Fun Fact: Author of Pierson v. Post, Future Supreme Court Justice Livingston, Shot a Federalist in a Duel

November 25th, 2013

Judge Henry Brokholst Livingston wrote the dissent in the definitive first year property case, Pierson v. Post, for the Supreme Court of Judicature in 1805. You can read more about that case in this article I wrote. In 1806, President Jefferson gave him a recess appointment to the Supreme Court. he was confirmed by the Senate later that year. He would serve on the Court until 1823.

And, one more fun fact. He killed someone in a duel in 1798 in Weehawken, the *same* place where Aaron Burr shot Alexander Hamilton!

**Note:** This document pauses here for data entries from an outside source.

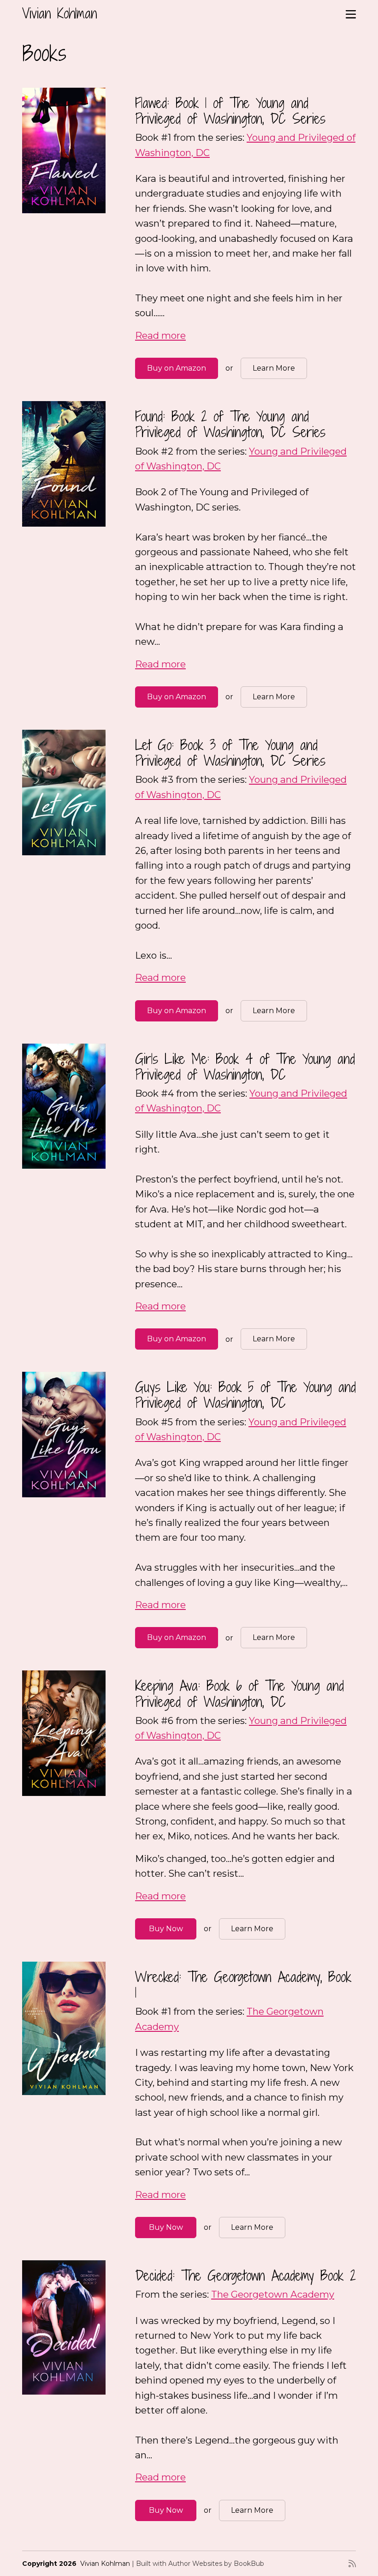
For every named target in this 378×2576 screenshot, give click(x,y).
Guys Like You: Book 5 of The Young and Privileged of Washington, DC (245, 1394)
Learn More (274, 368)
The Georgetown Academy (272, 2294)
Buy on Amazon (176, 368)
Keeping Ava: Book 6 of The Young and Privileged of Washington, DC (239, 1693)
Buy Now (166, 1928)
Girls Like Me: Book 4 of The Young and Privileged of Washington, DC (245, 1066)
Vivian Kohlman (59, 13)
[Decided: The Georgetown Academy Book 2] (64, 2327)
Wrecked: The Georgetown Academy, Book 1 (243, 1984)
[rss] (352, 2563)
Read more (160, 335)
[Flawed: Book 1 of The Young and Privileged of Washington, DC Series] (64, 150)
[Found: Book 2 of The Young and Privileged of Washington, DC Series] (64, 464)
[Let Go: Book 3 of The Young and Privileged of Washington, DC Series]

That secluded spot about 20 feet above the Hudson in Weehawken Heights, N.J., was well screened by trees and faced an uninhabited stretch of Manhattan shoreline in 1800. It lay opposite what is now West 42nd Street in Manhattan. It was a popular spot for New York duelists before and after Hamilton and Burr made it forever notorious. The Weehawken Historical Commission has recorded at least 18 duels from 1799 to 1845 and noted that many others may have gone unrecorded. The dueling area could not easily be observed from above or below, and New Jersey took a more lenient view of the practice than New York. The federal government did not make dueling illegal until 1839.

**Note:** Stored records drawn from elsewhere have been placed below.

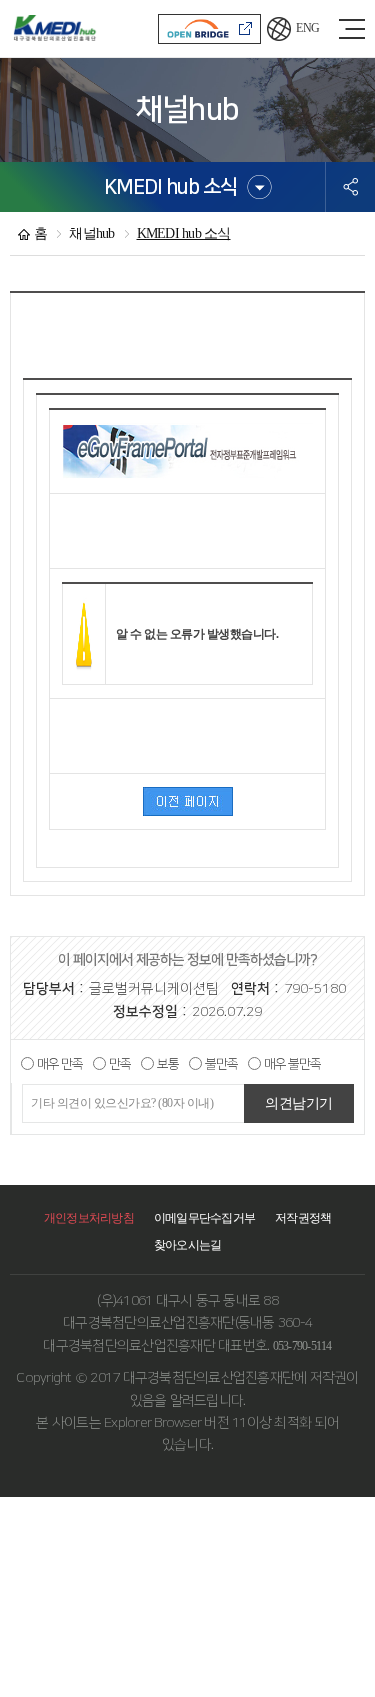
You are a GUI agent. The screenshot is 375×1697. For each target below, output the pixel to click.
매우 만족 (60, 1064)
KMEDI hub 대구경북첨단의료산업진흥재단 (55, 28)
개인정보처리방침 (89, 1218)
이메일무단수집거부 (204, 1218)
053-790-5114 (302, 1346)
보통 (168, 1064)
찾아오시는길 (188, 1245)
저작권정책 (303, 1218)
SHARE (350, 187)
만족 (120, 1064)
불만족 (221, 1064)
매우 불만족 (292, 1064)
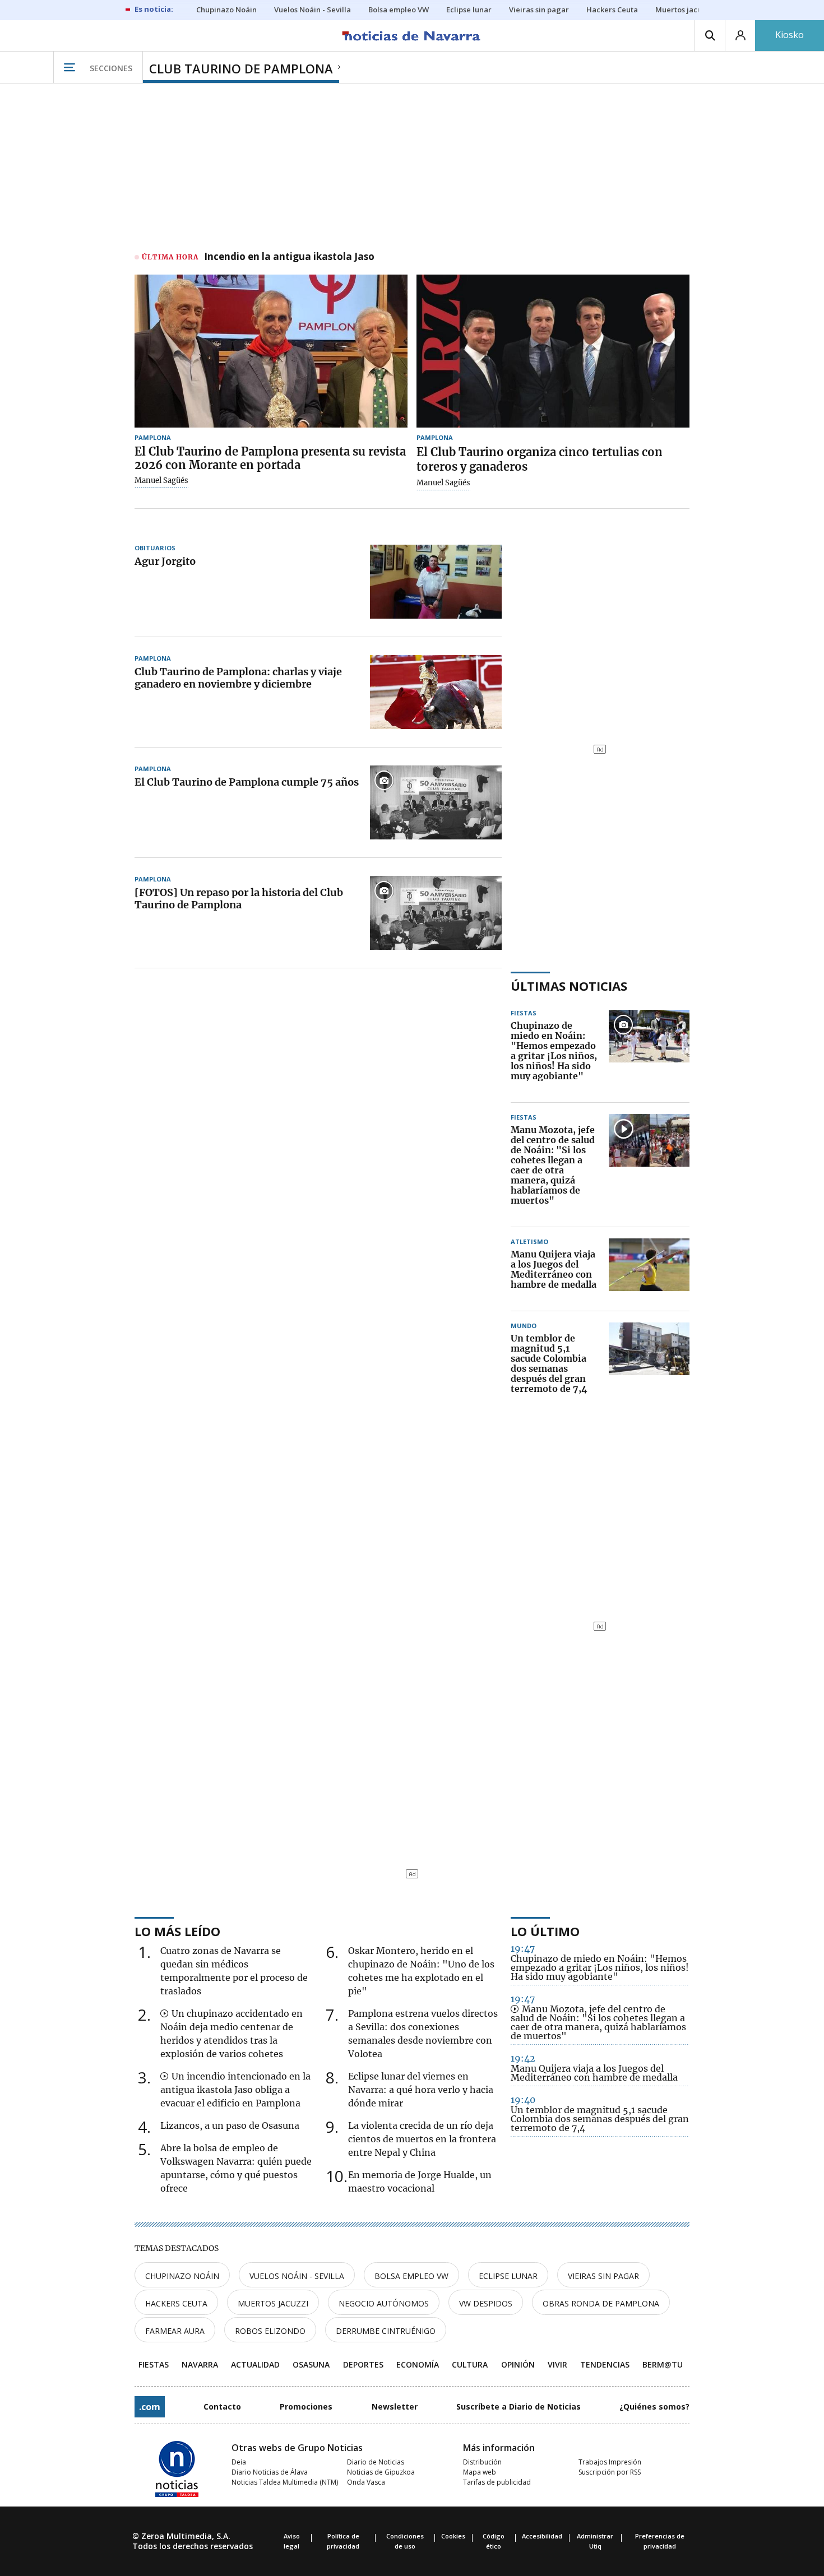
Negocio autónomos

Reported deaths included those of James Jones, killed by Henry Brockholst Livingston in 1798; Isaac Gouverneur, by William Maxwell in 1815; Benjamin Price, shot by a Major Green in 1816; and William G. Graham, associate editor of The New York Enquirer, who was killed by a Mr. Barton of Philadelphia in 1827.

Go figure. I wonder if hunting foxes is anything like dueling. Though, in a duel, if you miss, you don’t win.

And the origin of this duel is even more salacious!

So I was hastily whipping through one of my old favorite books Under Their Fig and Vine Tree, a travel journal written by Polish revolutionary Julian Ursyn Niemcevicz in the late 1790s.  And then I came across this passage:

‘Did you know,’ Mr. Law asked him [Washington], ‘Mr. Jones, who was recently killed in a duel by Mr. Livingston?’ ‘I believe I have seen him, but I was never on intimate terms with him.’ ‘They say that the shot he fired at his opponent had grazed his nose.’ ‘How could he miss it,’ replied the General. ‘You know Livingston’s nose; what a target!’
I honestly couldn’t decide whether I was more tickled by the titillating notion of a Livingston in a pistol duel or the slight about the family’s notorious aquiline nose. I forwarded it immediately to my friendly Livingston historian Geoff Benton and got back the following reference:
Duel # 1:
1798 – Unknown date
Brockholst Livingston versus James Jones
Livingston was a Republican and Jones a Federalist
According to Affairs of Honor by Joanne Freeman (page 172) — When Republican Brockholst Livingston insulted Federalist James Jones, Jones responded by first caning Livingston and then trying to “wring his nose” — so serious an affront that it prompted a discussion about precisely how much of Livingston’s nose had been grabbed.
Jones was killed
Wring his nose! Ha!

And more. Livingston apparently shot Jones in his “Groin.”

According to Collins, the book’s author, Brockholst had “always been known for an explosive sense of humor and an equally unpredictable temper.”  He was a well-respected lawyer who’d been a wartime aide-de-campe to George Washington, who was also a close ally of Aaron Burr’s.
When a editorial he wrote carelessly slighted a Federalist figure named James Jones, the other man assaulted him in front of his wife and children with a cane.  The final insult came when Jones grabbed Livingston by his prominent nose and yanked.
That was it!  A man’s dignity can only take so much apparently, and he challenged Jones to a duel.  The other man was killed with a single shot to the groin, and Livingston was not prosecuted.
The death haunted him for years however, and one acquaintance reported, “his best friends cannot lament his death more than Mr. Livingston does.”

To quote Eric Cartman, “that’s not cool. You don’t shoot a guy in his d*ck.”